The worker had no memory of falling. On the day of the accident, he took prescription hydrocodone for a shoulder injury. He also regularly took prescription medication for hypertension and Xanax to reduce anxiety. He said he did not take Xanax on the day of the accident.
Co-workers did not see the worker fall. His supervisor said there were "platform beams" in the work area that the worker could have tripped over but she did not notice any slippery substances on the floor. An office manager said there were no objects or "slick spots" that the worker could have tripped over. A maintenance manager said he observed the worker on the floor having a seizure. He said there was nothing wet on the bottom of the worker's shoes and nothing that he could have tripped over.
A neurosurgeon opined that the worker's subarachnoid hemorrhage was caused by a blow to the head. The surgeon also said it was unlikely that the worker's fall was caused by a seizure.
The worker sought benefits. The manufacturer denied the claim. It conceded that his injury occurred in the course of employment but denied that it arose from the employment. The trial court denied benefits, explaining that the worker failed to carry his burden of establishing that the fall arose from his employment.
Was
the trial court correct in finding the worker was not entitled to benefits?
A. No. The fall arose from the worker's employment since it occurred on the manufacturer's premises.

## [Your tasks]
- A) In the workers' compensation case text, which prescription medication did the worker take for a shoulder injury on the day of the accident?
- B) Resume the workers' compensation case text about the worker's fall from the point where it ends.

## [Material supplied]
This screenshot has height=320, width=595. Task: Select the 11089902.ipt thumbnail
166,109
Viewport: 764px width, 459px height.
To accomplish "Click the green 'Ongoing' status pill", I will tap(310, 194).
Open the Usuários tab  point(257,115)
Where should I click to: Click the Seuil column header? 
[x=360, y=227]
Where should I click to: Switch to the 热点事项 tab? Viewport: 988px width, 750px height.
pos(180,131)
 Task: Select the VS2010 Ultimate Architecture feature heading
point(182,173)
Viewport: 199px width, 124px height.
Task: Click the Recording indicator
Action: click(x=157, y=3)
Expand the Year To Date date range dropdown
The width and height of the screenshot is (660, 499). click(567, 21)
...
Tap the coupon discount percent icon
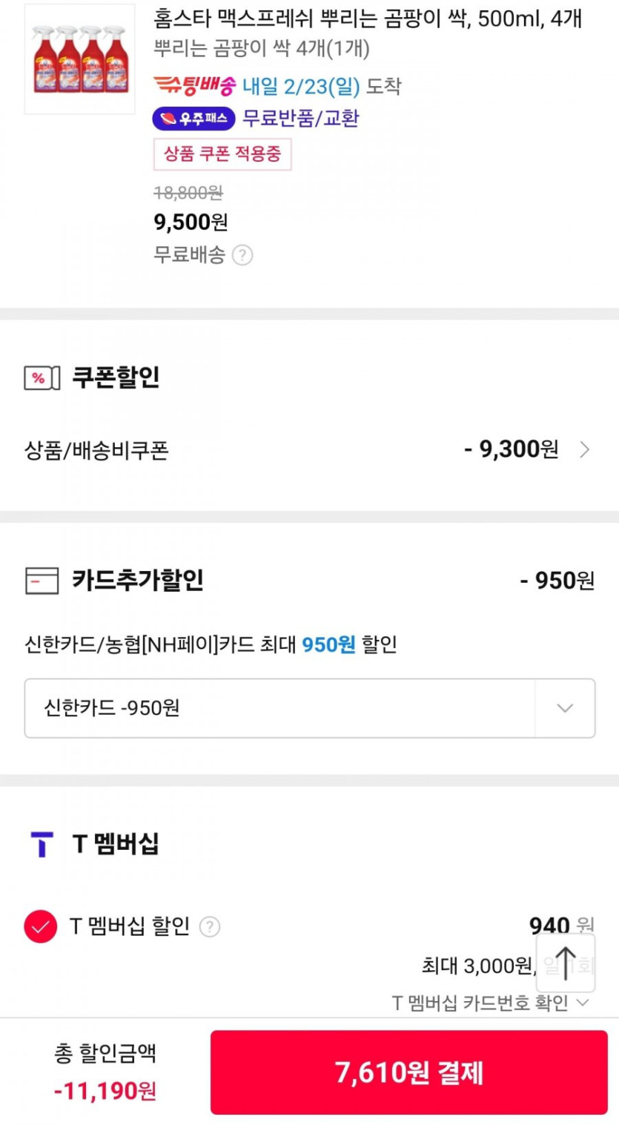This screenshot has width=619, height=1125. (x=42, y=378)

## [Response list]
- A) Hydrocodone.

- B)
B. No. The worker's supervisor said that the worker could have tripped over objects near his work area.
C. Yes. The worker failed to prove a causal connection between the fall and his work conditions.
How the court ruled: C. In an unpublished opinion, the Tennessee Supreme Court held that the worker was not entitled to benefits. Byrom v. Randstad North American, L.P., No. M2011-00357-WC-R3-WC (Tenn. 03/08/12).
The court said that the worker presented several theories concerning the reason for his fall. The evidence did not support a conclusion that any one of the potential causes were more likely than not the actual cause of his fall and therefore the cause of his injury. The court said a finding of causation would be speculative.
A is incorrect. The court said that the mere presence of a worker at his place of employment will not alone result in the injury being considered as arising out of his employment.
B is incorrect. The court explained that although the supervisor said he could have tripped over objects near his work area, two managers testified to the contrary.
Editor's note: This feature is not intended as instructional material or to replace legal advice.